*** Begin section ***

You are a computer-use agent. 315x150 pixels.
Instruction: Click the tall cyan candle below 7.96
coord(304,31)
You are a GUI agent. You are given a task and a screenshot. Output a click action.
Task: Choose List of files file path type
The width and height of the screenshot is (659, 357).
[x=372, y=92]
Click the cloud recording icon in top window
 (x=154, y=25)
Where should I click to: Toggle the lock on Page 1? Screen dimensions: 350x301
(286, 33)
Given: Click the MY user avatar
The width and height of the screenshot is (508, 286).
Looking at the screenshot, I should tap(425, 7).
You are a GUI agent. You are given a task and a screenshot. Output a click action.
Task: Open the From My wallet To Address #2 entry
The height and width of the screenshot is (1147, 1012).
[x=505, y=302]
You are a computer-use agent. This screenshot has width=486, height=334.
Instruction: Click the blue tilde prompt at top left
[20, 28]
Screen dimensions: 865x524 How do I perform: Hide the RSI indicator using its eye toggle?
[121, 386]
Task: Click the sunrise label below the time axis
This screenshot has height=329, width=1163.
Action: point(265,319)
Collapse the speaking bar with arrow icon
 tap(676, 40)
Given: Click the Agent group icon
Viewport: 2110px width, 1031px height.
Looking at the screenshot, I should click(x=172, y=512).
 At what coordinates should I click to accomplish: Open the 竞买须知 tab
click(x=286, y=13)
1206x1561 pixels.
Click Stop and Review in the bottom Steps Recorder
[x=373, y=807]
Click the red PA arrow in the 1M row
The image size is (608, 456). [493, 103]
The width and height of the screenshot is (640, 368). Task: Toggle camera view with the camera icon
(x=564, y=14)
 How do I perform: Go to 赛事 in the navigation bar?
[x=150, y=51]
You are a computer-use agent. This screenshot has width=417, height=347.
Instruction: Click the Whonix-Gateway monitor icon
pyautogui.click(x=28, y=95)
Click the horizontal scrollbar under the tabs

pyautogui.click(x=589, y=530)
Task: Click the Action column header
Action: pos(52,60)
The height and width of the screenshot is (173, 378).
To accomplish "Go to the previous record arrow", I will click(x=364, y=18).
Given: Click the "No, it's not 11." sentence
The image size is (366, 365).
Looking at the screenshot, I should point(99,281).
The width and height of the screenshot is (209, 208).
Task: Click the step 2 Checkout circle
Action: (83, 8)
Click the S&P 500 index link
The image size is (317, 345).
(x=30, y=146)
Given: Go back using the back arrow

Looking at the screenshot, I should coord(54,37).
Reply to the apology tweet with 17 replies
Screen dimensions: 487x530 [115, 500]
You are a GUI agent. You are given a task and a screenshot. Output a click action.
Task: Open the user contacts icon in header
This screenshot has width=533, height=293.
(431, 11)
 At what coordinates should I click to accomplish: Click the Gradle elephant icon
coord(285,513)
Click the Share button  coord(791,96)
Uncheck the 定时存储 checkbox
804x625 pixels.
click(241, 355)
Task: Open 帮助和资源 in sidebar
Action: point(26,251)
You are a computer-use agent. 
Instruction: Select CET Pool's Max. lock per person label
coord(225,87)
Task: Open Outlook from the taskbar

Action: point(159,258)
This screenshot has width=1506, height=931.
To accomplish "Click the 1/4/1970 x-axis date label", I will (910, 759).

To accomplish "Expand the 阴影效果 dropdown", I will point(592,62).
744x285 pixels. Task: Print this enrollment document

*** End section ***

→ **PROMPT**
Word for word, transcribe all of the entries shown above.

→ **ANSWER BELOW**
You are a computer-use agent. 315x150 pixels.
Instruction: Click the tall cyan candle below 7.96
coord(304,31)
You are a GUI agent. You are given a task and a screenshot. Output a click action.
Task: Choose List of files file path type
The width and height of the screenshot is (659, 357).
[x=372, y=92]
Click the cloud recording icon in top window
 (x=154, y=25)
Where should I click to: Toggle the lock on Page 1? Screen dimensions: 350x301
(286, 33)
Given: Click the MY user avatar
The width and height of the screenshot is (508, 286).
Looking at the screenshot, I should tap(425, 7).
You are a GUI agent. You are given a task and a screenshot. Output a click action.
Task: Open the From My wallet To Address #2 entry
The height and width of the screenshot is (1147, 1012).
[x=505, y=302]
You are a computer-use agent. This screenshot has width=486, height=334.
Instruction: Click the blue tilde prompt at top left
[20, 28]
Screen dimensions: 865x524 How do I perform: Hide the RSI indicator using its eye toggle?
[121, 386]
Task: Click the sunrise label below the time axis
This screenshot has height=329, width=1163.
Action: point(265,319)
Collapse the speaking bar with arrow icon
 tap(676, 40)
Given: Click the Agent group icon
Viewport: 2110px width, 1031px height.
Looking at the screenshot, I should click(x=172, y=512).
 At what coordinates should I click to accomplish: Open the 竞买须知 tab
click(x=286, y=13)
1206x1561 pixels.
Click Stop and Review in the bottom Steps Recorder
[x=373, y=807]
Click the red PA arrow in the 1M row
The image size is (608, 456). [493, 103]
The width and height of the screenshot is (640, 368). Task: Toggle camera view with the camera icon
(x=564, y=14)
 How do I perform: Go to 赛事 in the navigation bar?
[x=150, y=51]
You are a computer-use agent. This screenshot has width=417, height=347.
Instruction: Click the Whonix-Gateway monitor icon
pyautogui.click(x=28, y=95)
Click the horizontal scrollbar under the tabs

pyautogui.click(x=589, y=530)
Task: Click the Action column header
Action: pos(52,60)
The height and width of the screenshot is (173, 378).
To accomplish "Go to the previous record arrow", I will click(x=364, y=18).
Given: Click the "No, it's not 11." sentence
The image size is (366, 365).
Looking at the screenshot, I should point(99,281).
The width and height of the screenshot is (209, 208).
Task: Click the step 2 Checkout circle
Action: (83, 8)
Click the S&P 500 index link
The image size is (317, 345).
(x=30, y=146)
Given: Go back using the back arrow

Looking at the screenshot, I should coord(54,37).
Reply to the apology tweet with 17 replies
Screen dimensions: 487x530 [115, 500]
You are a GUI agent. You are given a task and a screenshot. Output a click action.
Task: Open the user contacts icon in header
This screenshot has width=533, height=293.
(431, 11)
 At what coordinates should I click to accomplish: Click the Gradle elephant icon
coord(285,513)
Click the Share button  coord(791,96)
Uncheck the 定时存储 checkbox
804x625 pixels.
click(241, 355)
Task: Open 帮助和资源 in sidebar
Action: point(26,251)
You are a computer-use agent. 
Instruction: Select CET Pool's Max. lock per person label
coord(225,87)
Task: Open Outlook from the taskbar

Action: point(159,258)
This screenshot has width=1506, height=931.
To accomplish "Click the 1/4/1970 x-axis date label", I will (910, 759).

To accomplish "Expand the 阴影效果 dropdown", I will point(592,62).
744x285 pixels. Task: Print this enrollment document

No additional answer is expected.